ASSIGNMENT.
Keep to one stretch of the data below, the lines from the one with "Task: Click the star rating icons" up to and including the one with "Task: Tick the Ключевое слово header checkbox", and return that stretch exactly.

LISTED RECORDS.
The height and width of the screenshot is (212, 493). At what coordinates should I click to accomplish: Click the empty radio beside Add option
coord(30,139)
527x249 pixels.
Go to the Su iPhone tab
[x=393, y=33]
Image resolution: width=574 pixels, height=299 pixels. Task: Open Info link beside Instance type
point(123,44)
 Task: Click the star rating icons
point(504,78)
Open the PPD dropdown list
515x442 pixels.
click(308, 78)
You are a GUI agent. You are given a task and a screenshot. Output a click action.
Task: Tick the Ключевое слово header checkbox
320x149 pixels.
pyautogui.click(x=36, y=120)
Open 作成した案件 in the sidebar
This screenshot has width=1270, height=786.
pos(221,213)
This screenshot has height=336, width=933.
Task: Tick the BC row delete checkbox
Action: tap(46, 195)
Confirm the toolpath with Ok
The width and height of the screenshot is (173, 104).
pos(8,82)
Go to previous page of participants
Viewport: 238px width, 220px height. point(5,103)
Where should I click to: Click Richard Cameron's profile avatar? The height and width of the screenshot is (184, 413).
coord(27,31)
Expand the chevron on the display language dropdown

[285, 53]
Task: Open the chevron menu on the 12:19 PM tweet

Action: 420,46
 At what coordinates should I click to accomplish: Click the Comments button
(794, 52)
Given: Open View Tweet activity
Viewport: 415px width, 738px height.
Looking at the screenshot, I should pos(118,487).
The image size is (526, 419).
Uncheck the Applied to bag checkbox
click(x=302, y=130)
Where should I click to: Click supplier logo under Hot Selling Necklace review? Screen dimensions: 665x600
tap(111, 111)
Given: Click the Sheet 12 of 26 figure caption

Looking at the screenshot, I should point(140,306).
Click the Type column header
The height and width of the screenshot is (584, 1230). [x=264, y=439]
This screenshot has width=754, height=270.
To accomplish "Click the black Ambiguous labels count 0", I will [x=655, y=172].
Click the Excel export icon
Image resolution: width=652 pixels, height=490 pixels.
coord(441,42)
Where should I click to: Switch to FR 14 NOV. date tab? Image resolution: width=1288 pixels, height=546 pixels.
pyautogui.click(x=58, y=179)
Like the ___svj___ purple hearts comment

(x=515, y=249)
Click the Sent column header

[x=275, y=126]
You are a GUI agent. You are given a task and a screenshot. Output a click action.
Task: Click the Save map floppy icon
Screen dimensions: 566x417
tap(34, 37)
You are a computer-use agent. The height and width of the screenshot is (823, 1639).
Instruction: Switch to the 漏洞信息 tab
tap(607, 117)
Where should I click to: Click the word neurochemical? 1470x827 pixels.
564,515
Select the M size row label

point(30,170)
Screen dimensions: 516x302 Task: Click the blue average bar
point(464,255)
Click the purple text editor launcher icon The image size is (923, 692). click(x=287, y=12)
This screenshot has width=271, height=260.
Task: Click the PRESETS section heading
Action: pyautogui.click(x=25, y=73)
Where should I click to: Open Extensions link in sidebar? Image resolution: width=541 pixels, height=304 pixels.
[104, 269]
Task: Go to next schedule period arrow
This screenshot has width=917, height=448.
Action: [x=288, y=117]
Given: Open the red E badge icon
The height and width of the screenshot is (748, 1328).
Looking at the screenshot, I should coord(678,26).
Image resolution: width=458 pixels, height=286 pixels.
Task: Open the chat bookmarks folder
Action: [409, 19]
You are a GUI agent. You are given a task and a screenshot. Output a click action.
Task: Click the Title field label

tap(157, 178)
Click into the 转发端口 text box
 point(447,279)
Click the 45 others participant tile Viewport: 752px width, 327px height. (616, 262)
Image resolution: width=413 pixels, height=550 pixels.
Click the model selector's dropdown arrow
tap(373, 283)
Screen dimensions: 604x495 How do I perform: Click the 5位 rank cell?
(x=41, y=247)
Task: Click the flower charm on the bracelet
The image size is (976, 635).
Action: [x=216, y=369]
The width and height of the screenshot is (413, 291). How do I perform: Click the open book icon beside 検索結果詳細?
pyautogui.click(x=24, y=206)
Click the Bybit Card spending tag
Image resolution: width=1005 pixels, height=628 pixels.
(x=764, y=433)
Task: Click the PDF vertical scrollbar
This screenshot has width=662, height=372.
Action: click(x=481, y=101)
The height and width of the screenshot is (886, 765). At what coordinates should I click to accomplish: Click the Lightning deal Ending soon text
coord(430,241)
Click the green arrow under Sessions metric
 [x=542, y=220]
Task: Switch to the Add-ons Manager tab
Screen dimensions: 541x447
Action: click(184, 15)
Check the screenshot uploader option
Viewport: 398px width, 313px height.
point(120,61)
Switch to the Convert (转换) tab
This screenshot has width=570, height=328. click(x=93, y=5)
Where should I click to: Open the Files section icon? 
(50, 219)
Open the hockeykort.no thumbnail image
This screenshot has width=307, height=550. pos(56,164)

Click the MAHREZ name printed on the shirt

THE ANSWER.
 Task: Click the star rating icons
point(504,78)
Open the PPD dropdown list
515x442 pixels.
click(308, 78)
You are a GUI agent. You are given a task and a screenshot. Output a click action.
Task: Tick the Ключевое слово header checkbox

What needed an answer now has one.